Dieu n’est pas un dieu : comparaison entre la Théogonie d’Hésiode et les premiers chapitres de la Bible (en cours de rédaction)

La Théogonie d’Hésiode : une bonne synthèseLe texte

Une traduction judaïque de la Bible : la Bible du Rabbinat

La traduction liturgique catholique francophone de la Bible

Le récit d’Hésiode

Au commencement exista le Chaos, puis la Terre à la large poitrine, demeure toujours sûre de tous les Immortels qui habitent le faite de l’Olympe neigeux ; ensuite le sombre Tartare, placé sous les abîmes de la Terre immense ; enfin l’Amour, le plus beau des dieux, l’Amour, qui amollit les âmes, et, s’emparant du coeur de toutes les divinités et de tous les hommes, triomphe de leur sage volonté. Du Chaos sortirent l’Érèbe et la Nuit obscure (19). L’Éther et le Jour (20) naquirent de la Nuit, qui les conçut en s’unissant d’amour avec l’Érèbe. La Terre enfanta d’abord Uranus couronné d’étoiles et le rendit son égal en grandeur afin qu’il la couvrît tout entière et qu’elle offrît aux bienheureux Immortels une demeure toujours tranquille ; elle créa les hautes montagnes, les gracieuses retraites des Nymphes divines qui habitent les monts aux gorges profondes. Bientôt, sans goûter les charmes du plaisir, elle engendra Pontus, la stérile mer aux flots bouillonnants ; puis, s’unissant avec Uranus, elle fit naître l’Océan aux gouffres immenses, Céus (21), Créus, Hypérion, Japet, Théa, Thémis, Rhéa, Mnémosyne, Phébè à la couronne d’or et l’aimable Téthys. Le dernier et le plus terrible de ses enfants, l’astucieux Saturne, devint l’ennemi du florissant auteur de ses jours. La Terre enfanta aussi les Cyclopes (22) au coeur superbe, Brontès, Stéropés et l’intrépide Argès, qui remirent son tonnerre à Jupiter et lui forgèrent sa foudre : tous les trois ressemblaient aux autres dieux, seulement ils n’avaient qu’un oeil au milieu du front et reçurent le surnom de Cyclopes, parce que cet oeil présentait une forme circulaire. Dans tous les travaux éclataient leur force et leur puissance.

Enregistrements sources:
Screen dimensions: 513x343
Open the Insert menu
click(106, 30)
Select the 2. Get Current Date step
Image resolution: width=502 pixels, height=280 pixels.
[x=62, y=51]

Vos tâches:
a) D'après le passage sur la Théogonie d'Hésiode, qu'est-ce qui sortit du Chaos ?
b) Reproduisez à l'identique chacune des lignes des enregistrements.
Le passage et les enregistrements sont sans rapport entre eux.

Réponses aux tâches:
a) L'Érèbe et la Nuit obscure.

b)
Screen dimensions: 513x343
Open the Insert menu
click(106, 30)
Select the 2. Get Current Date step
Image resolution: width=502 pixels, height=280 pixels.
[x=62, y=51]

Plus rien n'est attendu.